我正在使用以下功能通过训练有素的pytorch模型对图像进行分类。对于较小的输入图像,它可以正常工作。
def test(net, STRIDE-16, BATCH_SIZE=20, WINDOW_SIZE= (256,256)):
# Use the network on the test image
img = (1 / 255 * np.asarray(io.imread("C:/bd/R1C1.tif"), dtype='float32'))
all_preds = []
# Switch the network to inference mode
net.eval()
pred = np.zeros(img.shape[:2] + (N_CLASSES,))

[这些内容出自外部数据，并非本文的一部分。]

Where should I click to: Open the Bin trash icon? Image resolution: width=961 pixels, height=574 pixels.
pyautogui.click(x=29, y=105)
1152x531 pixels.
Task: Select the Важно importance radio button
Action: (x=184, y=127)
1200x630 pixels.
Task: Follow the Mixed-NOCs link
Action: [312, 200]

for i, coords in enumerate(tqdm(grouper(batch_size, sliding_window(img,
STRIDE, WINDOW_SIZE)))):
# Build the tensor
image_patches = [np.copy(img[x:x + w, y:y + h]).transpose((2, 0, 1)) for
x, y, w, h in coords]
image_patches = np.asarray(image_patches)
image_patches = Variable(torch.from_numpy(image_patches).cpu(),
volatile=True)
# Do the inference
outs = net(image_patches)
outs = outs.data.cpu().numpy()
# Fill in the results array
for out, (x, y, w, h) in zip(outs, coords):
out = out.transpose((1, 2, 0))
pred[x:x + w, y:y + h] += out
del (outs)
pred = np.argmax(pred, axis=-1)
all_preds.append(pred)
return all_preds
当我加载大img时,说(40k x 40k)我得到MemoryError。如何避免此内存错误。也许通过使用一批较小的图像?如何有效实施?